En 2019 des centaines de jeunes s’étaient mobilisés à l’échelle nationale pour alerter sur la précarité étudiante. D’après l’Observatoire national de la vie étudiante, 20% des 18-24 ans vivaient sous le seuil de pauvreté en France. Une précarité qui n’épargne pas et n’épargnait pas à l’époque les étudiants de Corti.
Les étudiants sont, malheureusement, chaque année plus nombreux à avoir besoin d’aide. Marc-Paul Luciani, le directeur général du Crous de Corse, estimait déjà la situation préoccupante : « C’est une situation dont on ne peut que s’inquiéter, liée à la conjoncture économique. Il y a des répercussions sur les scolaires et les universitaires. On voit une recrudescence des demandes d’aides auprès de nos assistantes sociales. Des consignes ont été données pour qu’aucun étudiant ne reste sans manger. »

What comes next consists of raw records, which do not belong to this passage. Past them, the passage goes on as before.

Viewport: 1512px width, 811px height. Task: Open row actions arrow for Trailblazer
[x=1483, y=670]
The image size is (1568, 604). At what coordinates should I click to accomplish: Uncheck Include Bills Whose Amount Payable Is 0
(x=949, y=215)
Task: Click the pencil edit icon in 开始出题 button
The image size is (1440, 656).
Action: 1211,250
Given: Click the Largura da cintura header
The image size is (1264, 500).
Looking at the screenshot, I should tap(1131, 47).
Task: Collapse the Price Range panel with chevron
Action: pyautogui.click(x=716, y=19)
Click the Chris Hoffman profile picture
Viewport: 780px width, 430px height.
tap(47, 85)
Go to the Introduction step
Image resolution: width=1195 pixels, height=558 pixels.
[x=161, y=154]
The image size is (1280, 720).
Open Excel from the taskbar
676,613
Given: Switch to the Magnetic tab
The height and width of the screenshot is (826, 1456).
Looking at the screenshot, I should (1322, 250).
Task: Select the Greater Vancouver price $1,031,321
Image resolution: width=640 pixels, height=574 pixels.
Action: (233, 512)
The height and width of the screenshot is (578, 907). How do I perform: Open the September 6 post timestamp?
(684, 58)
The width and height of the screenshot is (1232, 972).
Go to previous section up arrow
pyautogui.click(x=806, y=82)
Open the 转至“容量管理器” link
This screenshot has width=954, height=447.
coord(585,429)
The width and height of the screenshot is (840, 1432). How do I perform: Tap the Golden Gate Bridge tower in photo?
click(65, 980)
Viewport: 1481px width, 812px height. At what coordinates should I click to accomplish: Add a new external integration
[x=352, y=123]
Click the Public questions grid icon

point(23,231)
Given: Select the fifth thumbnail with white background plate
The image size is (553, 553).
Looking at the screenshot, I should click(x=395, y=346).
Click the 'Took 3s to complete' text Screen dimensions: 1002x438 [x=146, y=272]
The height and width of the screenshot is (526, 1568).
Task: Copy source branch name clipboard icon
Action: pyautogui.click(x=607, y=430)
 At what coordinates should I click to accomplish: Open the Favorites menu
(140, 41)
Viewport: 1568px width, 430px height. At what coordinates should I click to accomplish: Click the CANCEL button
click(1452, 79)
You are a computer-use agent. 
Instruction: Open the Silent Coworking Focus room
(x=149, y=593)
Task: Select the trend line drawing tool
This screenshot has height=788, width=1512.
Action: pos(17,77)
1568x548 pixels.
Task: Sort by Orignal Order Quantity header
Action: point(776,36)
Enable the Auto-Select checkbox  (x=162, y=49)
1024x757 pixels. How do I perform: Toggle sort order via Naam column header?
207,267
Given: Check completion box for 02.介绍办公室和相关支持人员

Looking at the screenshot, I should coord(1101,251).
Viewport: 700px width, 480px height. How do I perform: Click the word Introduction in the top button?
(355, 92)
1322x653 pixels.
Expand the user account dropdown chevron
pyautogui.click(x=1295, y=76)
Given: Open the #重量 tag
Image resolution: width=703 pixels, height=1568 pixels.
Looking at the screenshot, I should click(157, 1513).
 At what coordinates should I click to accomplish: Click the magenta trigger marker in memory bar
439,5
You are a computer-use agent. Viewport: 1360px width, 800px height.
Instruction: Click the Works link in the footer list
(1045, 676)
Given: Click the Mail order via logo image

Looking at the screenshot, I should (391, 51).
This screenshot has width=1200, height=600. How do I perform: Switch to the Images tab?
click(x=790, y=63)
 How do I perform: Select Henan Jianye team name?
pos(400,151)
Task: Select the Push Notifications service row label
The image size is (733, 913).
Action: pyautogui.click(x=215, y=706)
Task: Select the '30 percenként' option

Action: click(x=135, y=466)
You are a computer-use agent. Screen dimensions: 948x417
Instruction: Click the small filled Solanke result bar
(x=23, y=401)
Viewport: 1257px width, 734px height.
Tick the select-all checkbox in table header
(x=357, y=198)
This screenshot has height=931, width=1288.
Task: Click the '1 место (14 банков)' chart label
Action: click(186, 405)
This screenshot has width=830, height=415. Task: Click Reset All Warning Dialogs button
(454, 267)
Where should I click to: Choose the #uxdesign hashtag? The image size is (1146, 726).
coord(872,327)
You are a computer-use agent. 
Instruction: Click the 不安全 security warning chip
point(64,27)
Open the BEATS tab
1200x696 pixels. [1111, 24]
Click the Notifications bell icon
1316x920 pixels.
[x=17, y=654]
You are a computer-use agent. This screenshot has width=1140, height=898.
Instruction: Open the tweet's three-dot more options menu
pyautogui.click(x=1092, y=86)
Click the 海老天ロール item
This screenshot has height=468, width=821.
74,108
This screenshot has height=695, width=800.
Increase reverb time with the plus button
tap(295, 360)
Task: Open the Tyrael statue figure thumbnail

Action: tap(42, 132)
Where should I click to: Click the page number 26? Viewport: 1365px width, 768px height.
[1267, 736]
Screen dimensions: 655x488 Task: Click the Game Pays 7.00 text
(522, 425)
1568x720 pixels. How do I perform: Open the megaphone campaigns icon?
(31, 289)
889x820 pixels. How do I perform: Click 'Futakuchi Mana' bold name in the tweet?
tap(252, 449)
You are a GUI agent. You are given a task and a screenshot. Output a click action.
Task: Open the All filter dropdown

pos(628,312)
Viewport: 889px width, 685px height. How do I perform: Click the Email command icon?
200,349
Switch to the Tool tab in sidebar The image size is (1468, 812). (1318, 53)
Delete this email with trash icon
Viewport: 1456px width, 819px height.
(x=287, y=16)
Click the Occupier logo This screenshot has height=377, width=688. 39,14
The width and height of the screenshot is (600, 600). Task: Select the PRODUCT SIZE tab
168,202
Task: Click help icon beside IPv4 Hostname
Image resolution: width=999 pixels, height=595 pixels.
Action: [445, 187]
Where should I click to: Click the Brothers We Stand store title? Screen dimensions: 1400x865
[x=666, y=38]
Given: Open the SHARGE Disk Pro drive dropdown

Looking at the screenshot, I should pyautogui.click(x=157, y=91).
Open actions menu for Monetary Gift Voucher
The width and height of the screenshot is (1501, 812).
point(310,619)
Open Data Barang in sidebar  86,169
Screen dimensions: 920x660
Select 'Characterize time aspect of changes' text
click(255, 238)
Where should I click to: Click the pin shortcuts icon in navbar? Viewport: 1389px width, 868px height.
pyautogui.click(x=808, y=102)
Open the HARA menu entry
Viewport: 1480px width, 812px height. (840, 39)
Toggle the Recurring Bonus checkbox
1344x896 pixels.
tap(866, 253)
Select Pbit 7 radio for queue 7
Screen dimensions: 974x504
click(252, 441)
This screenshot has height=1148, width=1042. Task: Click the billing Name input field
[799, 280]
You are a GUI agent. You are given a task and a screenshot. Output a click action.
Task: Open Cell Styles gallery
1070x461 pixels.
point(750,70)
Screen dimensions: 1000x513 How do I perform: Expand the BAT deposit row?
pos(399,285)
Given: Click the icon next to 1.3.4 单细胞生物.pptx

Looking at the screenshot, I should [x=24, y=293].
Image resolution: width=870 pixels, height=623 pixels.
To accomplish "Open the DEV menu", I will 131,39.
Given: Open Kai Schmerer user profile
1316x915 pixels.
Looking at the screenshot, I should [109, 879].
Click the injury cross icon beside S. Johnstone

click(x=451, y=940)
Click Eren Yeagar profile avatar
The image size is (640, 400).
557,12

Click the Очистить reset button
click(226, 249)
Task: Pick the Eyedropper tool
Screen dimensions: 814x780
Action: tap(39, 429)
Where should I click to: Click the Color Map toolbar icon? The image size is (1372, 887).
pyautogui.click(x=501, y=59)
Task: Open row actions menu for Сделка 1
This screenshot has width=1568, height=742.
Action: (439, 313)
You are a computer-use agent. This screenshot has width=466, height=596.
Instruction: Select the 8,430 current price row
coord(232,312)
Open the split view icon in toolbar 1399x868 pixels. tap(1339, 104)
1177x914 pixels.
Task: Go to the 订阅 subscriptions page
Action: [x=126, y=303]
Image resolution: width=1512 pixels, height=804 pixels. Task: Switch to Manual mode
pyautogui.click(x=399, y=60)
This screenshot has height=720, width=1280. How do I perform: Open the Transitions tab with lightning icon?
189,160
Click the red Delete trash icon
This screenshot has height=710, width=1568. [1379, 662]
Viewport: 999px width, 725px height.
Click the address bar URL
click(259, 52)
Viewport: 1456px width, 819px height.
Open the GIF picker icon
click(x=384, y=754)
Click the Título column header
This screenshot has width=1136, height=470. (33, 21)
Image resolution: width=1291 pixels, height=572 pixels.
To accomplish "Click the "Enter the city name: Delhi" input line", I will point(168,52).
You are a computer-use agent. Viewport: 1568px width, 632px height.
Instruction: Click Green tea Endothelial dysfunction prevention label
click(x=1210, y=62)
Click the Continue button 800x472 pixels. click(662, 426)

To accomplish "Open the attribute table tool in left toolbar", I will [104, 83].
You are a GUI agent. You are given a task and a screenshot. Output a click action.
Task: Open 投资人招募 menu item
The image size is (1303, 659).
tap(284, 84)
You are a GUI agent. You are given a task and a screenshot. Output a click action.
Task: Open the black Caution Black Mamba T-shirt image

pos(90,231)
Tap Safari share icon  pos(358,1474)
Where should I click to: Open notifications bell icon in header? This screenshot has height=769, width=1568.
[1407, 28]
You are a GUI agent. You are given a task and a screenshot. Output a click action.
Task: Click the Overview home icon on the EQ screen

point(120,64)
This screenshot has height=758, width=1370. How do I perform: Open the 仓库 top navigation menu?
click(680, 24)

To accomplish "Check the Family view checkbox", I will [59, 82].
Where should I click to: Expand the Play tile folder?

Mais la crise sanitaire a largement accentué cette précarité, en effet depuis le début de la crise, 280 étudiants ont eu recours à l’aide de l’assistante sociale de la cellule de soutien d’urgence de l’Université de Corse, soit le double d’auparavant. Un constat alarmant qui a mené la Fondation de l’Université à établir des partenariats avec des donateurs insulaires pour pouvoir distribuer de l’aide alimentaires aux jeunes en situation de grande précarité.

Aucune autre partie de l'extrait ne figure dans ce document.